Indra Sahdan: I failed to make it abroad, but I'm proud I tried to get out of my comfort zone
After 19 years of top-flight football and almost 250 career goals, former national team forward Indra Sahdan Daud hung up his boots at the end of last season. While he failed to achieve his dreams of playing overseas, he can look back at a career well spent.
At the end of the day, I think it was a forced retirement. It’s not like a club needed me and I said I didn’t want to play – that’s not the case
Rising to prominence at the age of 16 with his exploits at the 1995 Lion City Cup, Indra went on to feature in the inaugural S.League season a year later. His most successful club days came at Home United where he picked up one S.League title and three Singapore Cups.
At international level, he was a part of a squad which achieved two consecutive AFF Cup crowns – most notably scoring goals against Manchester United, Uruguay and Japan.
Trials in Vietnam and America failed to work out as he returned to the S.League with Sengkang Punggol before subsequently joining SAFFC (now Warriors FC). He spent the last three years with Home before deciding to call it a day.
These days, Indra resides in Johor Bahru where he is enjoying the slow pace of life. On weekdays, he crosses the Causeway and goes to Mattar Road where he is involved in managing the facilities at Offside Futsal. With Home United Youth Academy (HYFA) based there, he also helps out Home Utd Prime League coach Bernard Lan with training.
FFT could not resist catching up with the 35-year-old who retains his boyish charm after all these years…
You decided to retire last season after so many successful years. How did that decision come about?
At the end of the day, I think it was a forced retirement. It’s not like a club needed me and I said I didn’t want to play – that’s not the case.

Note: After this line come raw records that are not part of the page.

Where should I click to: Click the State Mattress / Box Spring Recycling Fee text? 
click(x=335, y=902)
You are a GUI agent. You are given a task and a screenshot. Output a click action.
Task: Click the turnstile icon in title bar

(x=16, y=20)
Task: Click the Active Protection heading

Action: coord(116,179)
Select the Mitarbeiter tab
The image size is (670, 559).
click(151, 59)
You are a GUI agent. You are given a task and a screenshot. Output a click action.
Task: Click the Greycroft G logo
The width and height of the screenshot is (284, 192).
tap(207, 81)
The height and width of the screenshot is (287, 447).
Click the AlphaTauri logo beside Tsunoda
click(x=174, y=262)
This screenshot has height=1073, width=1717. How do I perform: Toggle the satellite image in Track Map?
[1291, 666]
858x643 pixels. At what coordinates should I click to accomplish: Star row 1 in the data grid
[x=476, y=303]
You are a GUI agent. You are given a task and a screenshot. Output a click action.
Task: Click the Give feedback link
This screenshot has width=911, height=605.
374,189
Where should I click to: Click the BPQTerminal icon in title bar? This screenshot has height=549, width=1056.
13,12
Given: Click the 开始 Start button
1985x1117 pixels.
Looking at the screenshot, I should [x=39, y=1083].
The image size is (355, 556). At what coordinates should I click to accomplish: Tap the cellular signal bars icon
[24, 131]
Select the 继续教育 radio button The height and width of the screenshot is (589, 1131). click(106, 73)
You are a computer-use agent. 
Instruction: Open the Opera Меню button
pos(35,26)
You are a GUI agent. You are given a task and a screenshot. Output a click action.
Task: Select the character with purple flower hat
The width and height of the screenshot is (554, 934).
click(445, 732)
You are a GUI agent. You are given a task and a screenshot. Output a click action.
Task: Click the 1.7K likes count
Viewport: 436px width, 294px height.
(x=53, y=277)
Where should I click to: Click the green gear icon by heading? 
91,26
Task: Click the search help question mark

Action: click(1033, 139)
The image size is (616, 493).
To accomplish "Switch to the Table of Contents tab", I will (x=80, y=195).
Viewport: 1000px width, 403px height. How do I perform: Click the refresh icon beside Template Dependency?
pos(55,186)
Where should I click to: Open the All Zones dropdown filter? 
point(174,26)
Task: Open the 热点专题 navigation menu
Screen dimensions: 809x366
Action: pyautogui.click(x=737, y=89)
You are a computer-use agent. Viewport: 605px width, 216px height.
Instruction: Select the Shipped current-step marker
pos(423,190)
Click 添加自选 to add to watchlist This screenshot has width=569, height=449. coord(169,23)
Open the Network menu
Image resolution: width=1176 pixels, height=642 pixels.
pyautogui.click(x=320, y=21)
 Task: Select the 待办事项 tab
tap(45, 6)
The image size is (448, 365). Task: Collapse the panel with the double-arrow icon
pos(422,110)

Home didn’t want to retain my services and no other clubs are interested. Initially it was the over-30 age ruling, but things didn’t change after the decision was reversed. When the FA first rolled out the ruling, many clubs were affected, especially Home where we had a number of players who are 30-plus. Thus they started signing younger player and filling up all their slots.
That left me with no chance to sign with any club, so I guess I had to move on.
How significant was that 1995 Lion City Cup win for you and other players like Ahmad Latiff and Yazid Yasin?
That competition made a lot of people recognize us. It was one of the big tournaments for youth players back then and I’m just sad that it is not going on anymore.
The weird part was that we had so many good players in that squad, but only three of us (Indra, Latiff and Yasin) made the step up into S.League. I also don’t understand why. Most of them left to do other jobs and some of them are doing quite well – for example Shahrizan who is now a teacher.
What was it like playing in the early years when the S.League just started?
The first to third year was really good, maybe because it was a whole new thing?
I really felt like a star back then. There was the hype and the stadiums were filled; we had like sticker books, mugs and a lot of memorabilia. I still kept some of these sticker books till now. Sadly we don’t have these things nowadays.
It was until the fourth and fifth year where it started to stagnate. I guess we can’t blame anyone though. If the money is not there, we just have to make do with what is there.